Of course to keep context the bot should also be able to save the previous input of the user to some kind of working memory.

giannis, Thanks for your comments. I owe you a free copy of Harry.

quote:Based on my experiense, I have a number of things to suggest:

a) If the basic rules of your systems are ready, i.e., your bot is ready to learn, release it to a specific group of users. Allow them to teach some basics in their domain of interest, and then to test it under realistic conditions. In a real application, your bot should be able to achieve 80% of accuracy in understanding the user's input. Are you sure that your main architecture can handle that?
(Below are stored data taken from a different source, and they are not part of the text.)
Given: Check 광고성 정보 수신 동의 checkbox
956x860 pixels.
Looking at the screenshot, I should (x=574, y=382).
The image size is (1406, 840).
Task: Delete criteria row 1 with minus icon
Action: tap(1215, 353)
quote:d) As an inteface designer, I am thinking always first in terms of real applications and then as an AI guy (which is mostly my hobby). I am not sure if all the functions that you are trying to implement can be used by a real application. Why don't you try with somethinng simpler for start and then implement the rest. It could be something like:

input -> parsing -> matching with existing knowledge /questions (if a bot can achieve 80% accuracy in this part of the equation then we have something worth of using in real world applications) -> trigger appropriate script answers -> output.

Which real world application would you find useful?

My PhD area is virtual humans in mobile guide systems. Your approach sounds very interesting for the Q-A part of my work, where the user asks questions to learn more about a monument after the character has presented it in detail. Actually with very little information in its knowldgebase Harry can answer many interesting questions without any problem, simply by using its logic. I have seen that is possible with the OpenCyc version of ALICE and I am 100% sure that this is possible with your Harry as well. Just one question... I am sure that Harry's Brain can handle quite complex questions, but how do you plan to catch the user's input in order to be analysed by Harrys logic brain? In ALICE we used patterns... with the same pattern the system could answer several questions. How do you plan to do this in your Harry?

Please if you are true in your word, please give me Harry with a compeltely blank KB and let me teach it. I will then report the results of the evaluation back to you. By the way do you have a timeframe for the release?

quote: Just one question... I am sure that Harry's Brain can handle quite complex questions. One question.... as I haven't seewn your code, in ALICE we used patterns to catch the user's input before passing it to the OpenCyC KB. With the same pattern the system could answer several questions.

Can you give me an example?

quote: How do you plan to do this in your Harry?

Harry is designed to parse paragraphs and sentences into simple, compound, or complex propositions using a pattern recognition database for the current language. The patterns in the language database include wildcards which allow Harry to recognize many statements.

Another database contains the rules that Harry uses for inference.

A third database is used for knowledge storage and is separated into long term and short term memory.

The pattern matches the user's input and the tags are linked with ResearchCyc (is the research version of opencyc) for translation to the internal language of Cyc and answer generation. One pattern can answer several questions. A quite effective solution for knowledge-based bots, but as I wrote above with several problems.

Please tell me do you have a timeframe for the release of Harry?

quote:Please tell me do you have a timeframe for the release of Harry?

I may have an alpha release available in a couple of weeks. which means that only some of Harry's functions are working, and the user must be ready to deal with a partialy working application.